Sospecho que una de las grandes trampas en la que constantemente
caemos la mayoría es al intento de amoldarnos a un sistema envejecido y
moribundo. Y para dar continuidad a nuestro rodaje en él, como adultos todavía jóvenes,
muchos de nosotros anestesiamos nuestra sensibilidad y así se completa el
circuito. Las drogas, el alcohol, el tabaco, el sexo, la velocidad, el vértigo y
otros ruidos se sostienen en el miedo y son funcionales a este descalabro. Así
mismo, son el talón de Aquiles de esta manera de organizarnos socialmente. Es
decir, tanta vida hecha desenfreno, tanta “accidentalidad”, rompe los ojos.
Es tan sugestivamente fiera y violenta la cara del sistema que
amedrenta el solo hecho de pensar en darle la espalda. Sin embargo, quienes
venalmente desconfiamos de las virtudes y beneficios de participar del mismo,
sabemos que el costo que pagamos es también altísimo: la exclusión. Pero desde
los márgenes nacen los actos más revolucionarios.
Nadie en su sano juicio se parece a esta forma de vida que campea
entre el desenfreno y el frenesí. No somos eso ni nos parecemos a eso. Y las
entrañas protestan. A nivel personal, reconozco estar atravesando un duelo o
varios… Nunca me interesó demasiado ingresar al margen de lo formal, me sentí
atraído por experiencias periféricas al orden de lo normal. Y paradójicamente,
esas experiencias me acercaron al corazón, al núcleo de otro orden más
verdadero. El único real: el amor.
El sistema, o para llamarlo de otro modo, la forma en la que
vivimos, se aloja en nuestra cabeza y para alimentarlo, basta solamente con
disociarse de las emociones, alcanza con desensibilizarse.

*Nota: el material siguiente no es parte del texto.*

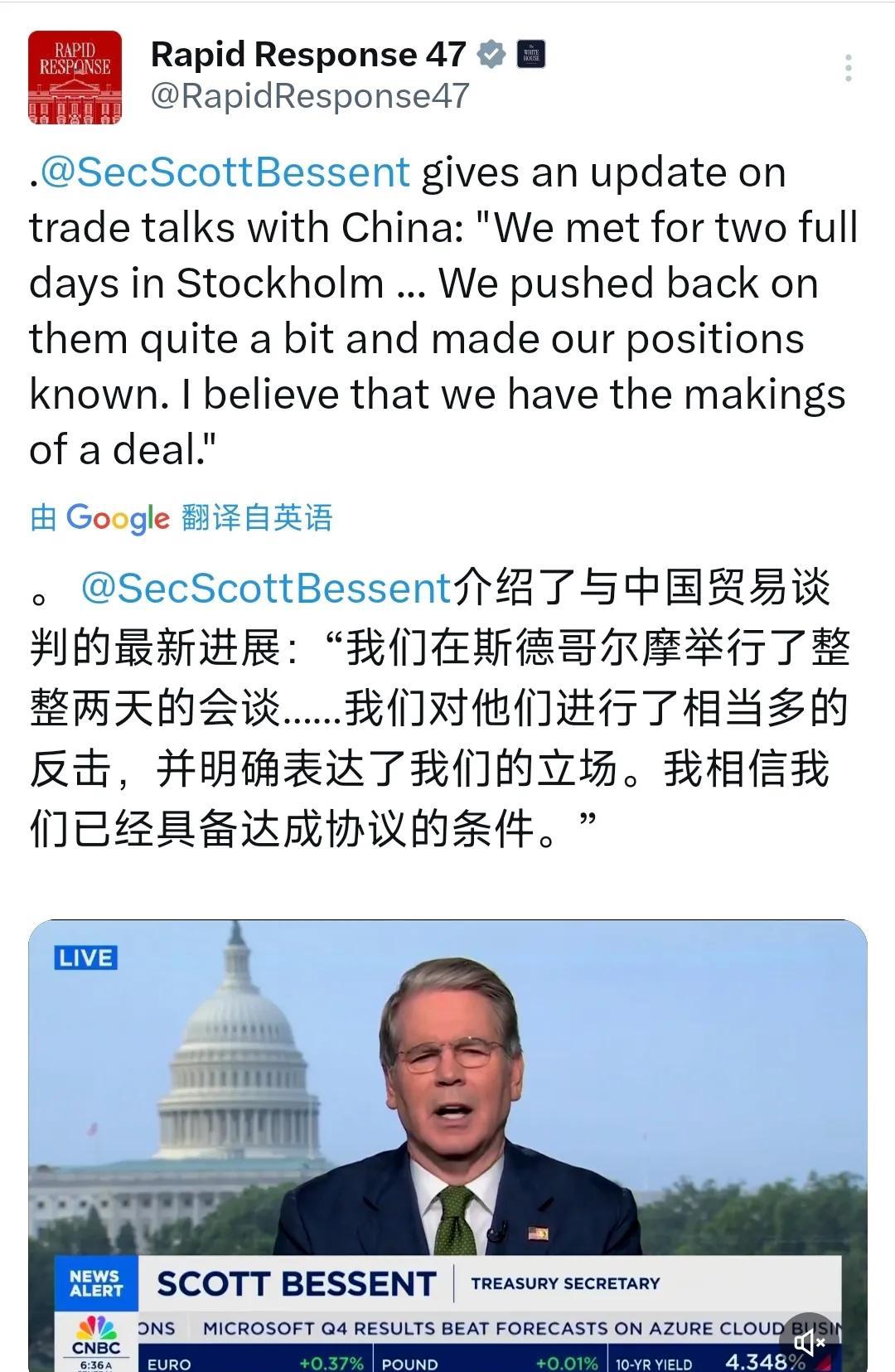Open the three-dot more options menu

(x=848, y=68)
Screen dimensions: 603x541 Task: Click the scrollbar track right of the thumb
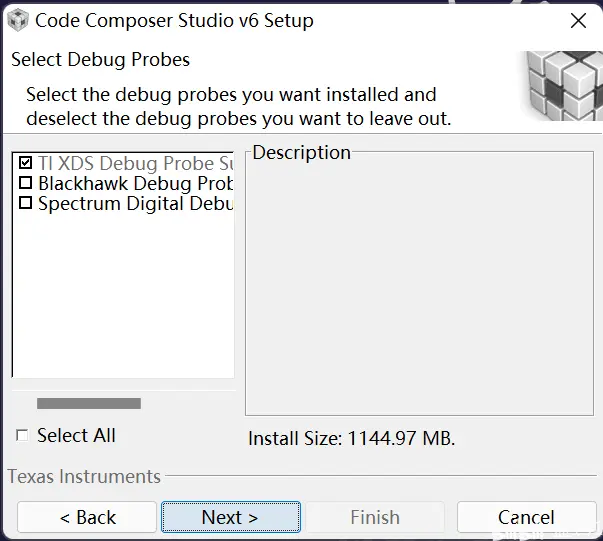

Si querés tener
razón, estás en el horno. Una persona puede pasar su vida entera debatiendo con
sus ideas sobre el mundo: cómo es —según su punto de vista— y cómo debería ser
—en su opinión—. No hay testimonio de
una persona feliz en la faz de la Tierra por tener razón.

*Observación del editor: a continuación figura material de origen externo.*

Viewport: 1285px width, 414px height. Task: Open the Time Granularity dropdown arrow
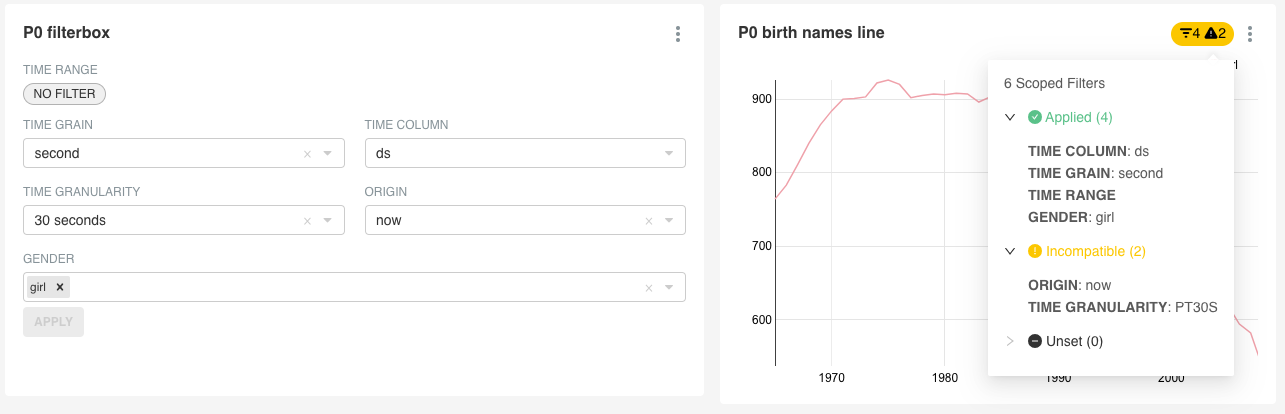pos(327,221)
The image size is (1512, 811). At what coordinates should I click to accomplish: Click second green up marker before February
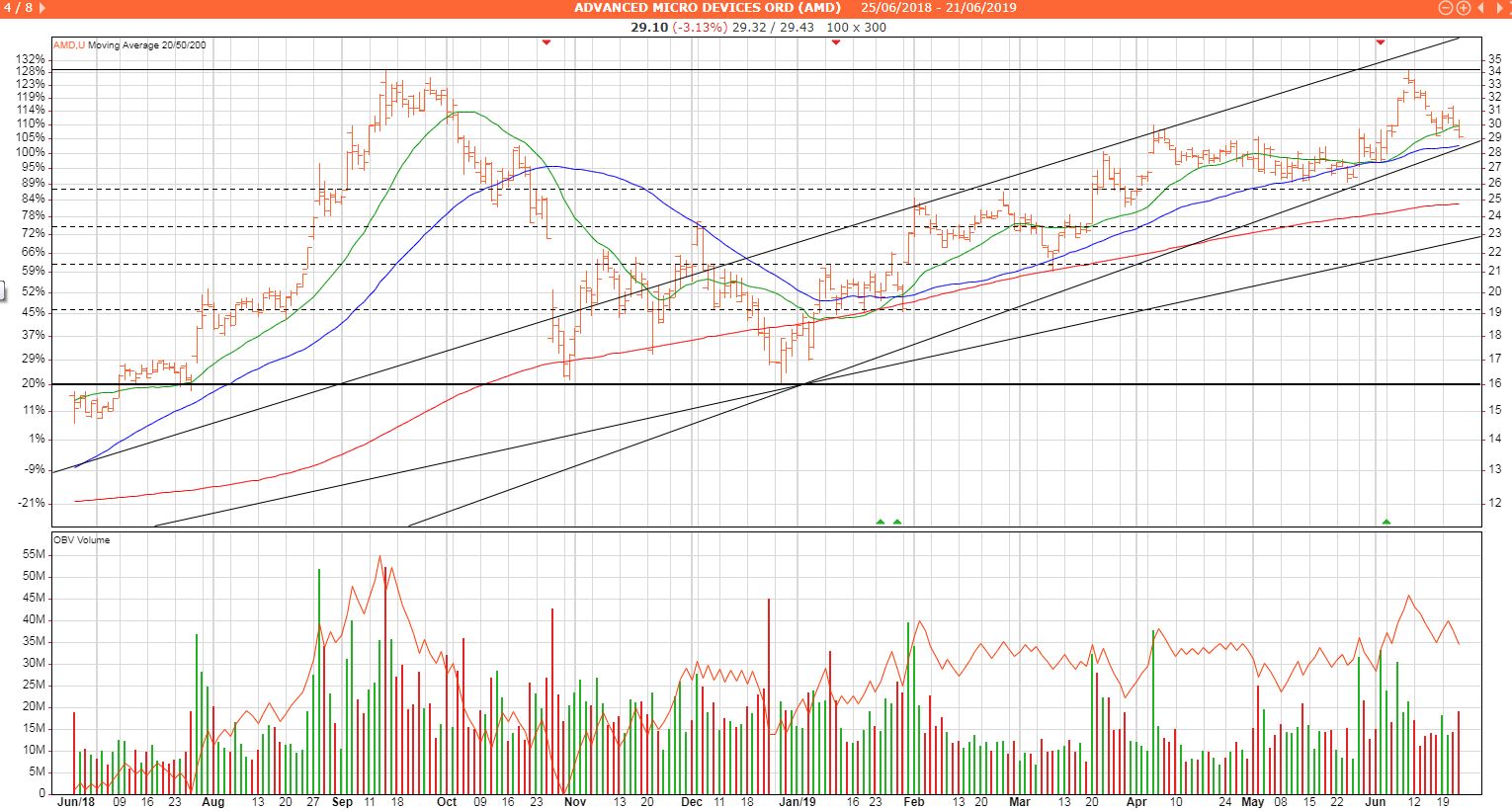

Una persona puede empezar a sentir lo eternamente postergado y
aterrarse, y está bien… Porque la cloaca emocional será intensísima. Alguien puede
pasarse años para depurar sus sensaciones y comprender la naturaleza de sus
emociones al punto de lograr discriminar los divagues, toxicidades, de lo que
es un sentimiento puro y conciliador. Y finalmente, alguien también puede
descubrirse tanto, como para que su sentir le indique la dirección de su vida y
animarse a atravesar los dolores que lo esperan. Porque vida y dolor son
inseparables. Pero una cosa es el desafío de los dolores que conforman el
sentido de mi vida y para los cuales en el propio transcurrir encontraré la
fuerza y la motivación, y otra cosa es rebotar entre dolores lejanos a lo que
mi alma está convocada a andar. Allí hay debilitamiento y desazón.

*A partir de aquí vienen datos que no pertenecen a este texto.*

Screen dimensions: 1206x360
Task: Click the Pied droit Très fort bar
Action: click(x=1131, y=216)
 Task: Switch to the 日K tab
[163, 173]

El mayor grado de violencia al que estamos sometidos los seres
humanos es a parecer lo que no somos. Por suerte, algunos incluso se han
cansado de fingir. Hay una generación agotada y asfixiada por entregarse a la
desesperanza. Hay muchas generaciones a las cuales veo a los ojos y no las
encuentro. Hay muchas personas que de
verdad están derrotadas. Pero hay muchas otras que la propia convivencia con la
frustración, las está haciendo despertar.
Esa generación lleva la información de otra manera de vivir en su
interior y no lo sabe todavía. Vos llevás la semilla de otra forma de vivir y
aún no sos consciente. Lo sagrado no está perdido, está olvidado y la única
forma de reconocerlo, es mirando a los ojos a la misma soledad que habita en
otros como vos. Cuando la fuerza de la revolución sea más fuerte que el pudor y
la vergüenza de mostrarte frágil, ese comienzo no tendrá vuelta atrás. Hablando
del dolor, vamos a recuperar la memoria del amor, y en ese momento habremos
recuperado nuestro retorno al círculo de la vida.